The firm offers the following investment services:
- Retirement planning
- Income planning
- Tax planning
- Asset protection and risk management
- Investment planning
- Estate planning
- Educational planning
Shiraishi Financial Group Advisors, LLC Strategy
Although Shiraishi Financial Group Advisors, LLC says it’s primarily focused on the long-term goals of its clients, the firm also believes in using active investment management to achieve extra growth in the short term.
Shiraishi is the only firm on this list that uses the “tactical re-allocation” strategy. This relatively rare strategy calls for your advisor to consistently move your assets in an effort to follow rapid market movements across various asset classes. The firm primarily uses stocks, bonds, cash and investment company securities.
The level to which these principles are applied depends on your individual financial situation and objectives. These strategies also relate to your risk tolerance, time horizon, liquidity needs and any other personal prerequisites.
Robert Priske, LLC
Robert Priske, LLC has been providing investment and financial planning advice since 1987, making it just one year younger than the oldest firm on our list, Kahala Financial Advisors. The fee-only firm has the highest account minimum on this list at $750,000, but the firm maintains the right to waive this minimum at its discretion.
The firm’s clients are generally business and healthcare professionals, and the firm works with individuals, high-net-worth individuals and pension plans. Robert Priske, LLC has two advisors, Robert Priske and Chris Chu. Priske began his career as a certified public accountant (CPA), but he no longer holds the license.
Robert Priske, LLC Background
Robert Priske founded the firm in 1987, and he is still the sole owner of the firm, as well as its chief compliance officer.
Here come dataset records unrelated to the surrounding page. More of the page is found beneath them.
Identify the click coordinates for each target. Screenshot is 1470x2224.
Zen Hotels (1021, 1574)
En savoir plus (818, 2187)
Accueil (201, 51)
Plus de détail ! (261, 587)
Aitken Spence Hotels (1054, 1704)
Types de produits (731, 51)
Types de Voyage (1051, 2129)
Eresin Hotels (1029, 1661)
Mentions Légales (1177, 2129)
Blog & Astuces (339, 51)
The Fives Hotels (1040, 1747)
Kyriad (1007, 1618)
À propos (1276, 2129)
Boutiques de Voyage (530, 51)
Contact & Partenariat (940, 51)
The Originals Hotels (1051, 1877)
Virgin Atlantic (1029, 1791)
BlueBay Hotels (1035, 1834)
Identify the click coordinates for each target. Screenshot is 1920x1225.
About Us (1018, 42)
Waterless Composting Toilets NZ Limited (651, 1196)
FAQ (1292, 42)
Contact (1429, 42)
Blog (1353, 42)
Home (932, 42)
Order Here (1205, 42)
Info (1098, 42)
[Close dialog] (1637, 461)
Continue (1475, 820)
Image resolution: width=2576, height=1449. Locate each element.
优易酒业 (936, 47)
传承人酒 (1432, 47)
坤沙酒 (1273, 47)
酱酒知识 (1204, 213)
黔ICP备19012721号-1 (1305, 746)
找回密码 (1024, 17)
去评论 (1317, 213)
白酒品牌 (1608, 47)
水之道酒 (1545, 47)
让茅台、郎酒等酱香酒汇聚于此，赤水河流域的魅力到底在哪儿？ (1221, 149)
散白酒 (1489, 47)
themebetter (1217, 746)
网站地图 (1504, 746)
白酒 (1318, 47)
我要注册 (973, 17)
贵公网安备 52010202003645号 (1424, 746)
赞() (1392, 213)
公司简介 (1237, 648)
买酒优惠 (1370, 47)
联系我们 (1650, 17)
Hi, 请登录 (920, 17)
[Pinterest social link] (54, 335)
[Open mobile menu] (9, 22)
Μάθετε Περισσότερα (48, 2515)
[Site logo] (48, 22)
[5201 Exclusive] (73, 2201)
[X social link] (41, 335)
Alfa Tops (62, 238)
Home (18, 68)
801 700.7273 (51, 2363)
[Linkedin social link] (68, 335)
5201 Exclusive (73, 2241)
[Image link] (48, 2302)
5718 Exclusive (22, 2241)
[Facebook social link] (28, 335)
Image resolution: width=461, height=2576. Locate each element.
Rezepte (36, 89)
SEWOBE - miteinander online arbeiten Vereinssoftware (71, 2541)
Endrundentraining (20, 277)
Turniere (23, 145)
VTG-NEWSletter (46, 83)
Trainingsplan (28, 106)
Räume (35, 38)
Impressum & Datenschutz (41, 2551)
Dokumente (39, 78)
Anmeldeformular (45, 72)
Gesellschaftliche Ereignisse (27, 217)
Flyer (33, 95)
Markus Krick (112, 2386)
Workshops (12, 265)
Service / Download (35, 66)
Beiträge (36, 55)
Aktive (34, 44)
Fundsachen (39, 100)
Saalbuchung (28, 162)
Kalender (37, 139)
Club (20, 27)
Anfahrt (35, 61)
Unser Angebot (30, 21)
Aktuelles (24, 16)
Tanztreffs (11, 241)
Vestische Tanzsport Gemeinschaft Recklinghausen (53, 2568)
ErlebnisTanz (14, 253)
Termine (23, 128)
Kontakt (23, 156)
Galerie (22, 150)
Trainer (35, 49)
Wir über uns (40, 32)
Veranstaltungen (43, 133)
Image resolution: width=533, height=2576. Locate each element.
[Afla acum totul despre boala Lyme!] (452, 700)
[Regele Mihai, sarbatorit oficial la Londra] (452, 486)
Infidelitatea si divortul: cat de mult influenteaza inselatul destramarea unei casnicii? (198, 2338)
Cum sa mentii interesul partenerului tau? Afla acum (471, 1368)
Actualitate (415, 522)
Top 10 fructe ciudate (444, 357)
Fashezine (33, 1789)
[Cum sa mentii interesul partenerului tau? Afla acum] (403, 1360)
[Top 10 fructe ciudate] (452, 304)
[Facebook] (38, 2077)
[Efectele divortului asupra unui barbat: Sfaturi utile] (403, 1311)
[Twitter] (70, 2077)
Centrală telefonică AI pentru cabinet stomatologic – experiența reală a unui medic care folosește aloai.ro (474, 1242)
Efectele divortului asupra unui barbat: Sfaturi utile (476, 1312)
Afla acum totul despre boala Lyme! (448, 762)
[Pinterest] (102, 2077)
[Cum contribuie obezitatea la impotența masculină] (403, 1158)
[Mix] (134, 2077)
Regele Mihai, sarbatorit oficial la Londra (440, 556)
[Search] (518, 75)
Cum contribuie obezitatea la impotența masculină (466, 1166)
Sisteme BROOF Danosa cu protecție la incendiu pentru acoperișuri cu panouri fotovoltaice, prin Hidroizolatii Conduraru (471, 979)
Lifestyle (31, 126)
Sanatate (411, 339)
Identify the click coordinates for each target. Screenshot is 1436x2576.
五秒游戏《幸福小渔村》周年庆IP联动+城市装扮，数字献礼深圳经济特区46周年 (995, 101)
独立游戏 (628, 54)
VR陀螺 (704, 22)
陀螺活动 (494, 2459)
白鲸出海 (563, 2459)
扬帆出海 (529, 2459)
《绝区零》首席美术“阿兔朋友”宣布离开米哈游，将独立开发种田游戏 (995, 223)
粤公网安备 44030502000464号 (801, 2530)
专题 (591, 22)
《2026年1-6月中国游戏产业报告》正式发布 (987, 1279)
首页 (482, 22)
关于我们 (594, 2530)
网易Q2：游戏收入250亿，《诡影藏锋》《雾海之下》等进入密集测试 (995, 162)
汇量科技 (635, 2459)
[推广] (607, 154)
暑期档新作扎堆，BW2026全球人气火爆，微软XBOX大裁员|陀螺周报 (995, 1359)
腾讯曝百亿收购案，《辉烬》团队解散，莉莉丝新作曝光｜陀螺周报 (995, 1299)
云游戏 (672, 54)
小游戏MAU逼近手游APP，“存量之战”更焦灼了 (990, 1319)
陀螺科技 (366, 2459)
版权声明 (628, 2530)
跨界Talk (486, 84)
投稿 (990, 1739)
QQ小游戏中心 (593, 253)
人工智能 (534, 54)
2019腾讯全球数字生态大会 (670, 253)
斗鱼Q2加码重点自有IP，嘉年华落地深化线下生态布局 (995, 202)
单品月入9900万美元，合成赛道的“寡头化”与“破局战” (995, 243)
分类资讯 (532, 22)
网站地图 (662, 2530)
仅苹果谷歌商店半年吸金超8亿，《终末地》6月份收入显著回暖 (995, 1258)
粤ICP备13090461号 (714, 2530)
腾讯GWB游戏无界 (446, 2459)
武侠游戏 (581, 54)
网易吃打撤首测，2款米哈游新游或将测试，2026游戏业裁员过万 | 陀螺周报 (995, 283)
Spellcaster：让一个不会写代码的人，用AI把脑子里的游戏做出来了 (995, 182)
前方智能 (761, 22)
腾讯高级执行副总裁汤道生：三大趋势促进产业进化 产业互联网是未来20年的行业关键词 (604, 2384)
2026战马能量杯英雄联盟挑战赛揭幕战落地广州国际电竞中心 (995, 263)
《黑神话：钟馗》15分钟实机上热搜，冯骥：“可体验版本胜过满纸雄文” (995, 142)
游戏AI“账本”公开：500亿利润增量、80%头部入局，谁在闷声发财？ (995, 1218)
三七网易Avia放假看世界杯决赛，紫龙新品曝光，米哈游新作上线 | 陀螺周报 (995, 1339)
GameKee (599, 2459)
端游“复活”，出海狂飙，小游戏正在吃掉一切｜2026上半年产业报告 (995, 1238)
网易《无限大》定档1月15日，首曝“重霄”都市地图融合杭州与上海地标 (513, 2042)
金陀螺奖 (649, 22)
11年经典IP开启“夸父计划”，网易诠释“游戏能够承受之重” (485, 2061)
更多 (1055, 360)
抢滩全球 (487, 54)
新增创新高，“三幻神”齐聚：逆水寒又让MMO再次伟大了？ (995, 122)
Chris Chu, the firm’s other advisor, helps to manage portfolio data, prepare performance reports and direct brokerage account service teams.
The firm offers investment supervisory services to its clients, and it also provides financial planning advice regarding saving and budgeting, taxes, estate planning, investing and other matters specific to individual clients.
Robert Priske, LLC Investment Philosophy
Robert Priske, LLC relies on a combination of fundamental, technical and cyclical analysis and charting for its investment analysis. The firm considers each client’s objectives, timeline and risk tolerance, then tailors its investment strategy accordingly, determining the right balance of long-term purchasing, short-term purchasing, trading and margin transactions.
The firm typically invests in some combination of equities, exchange-traded funds (ETFs), over-the-counter securities, debt securities, warrants, foreign issues, certificates of deposit (CDs), municipal securities, government securities and mutual funds. The firm will usually weight equities and funds more heavily than others.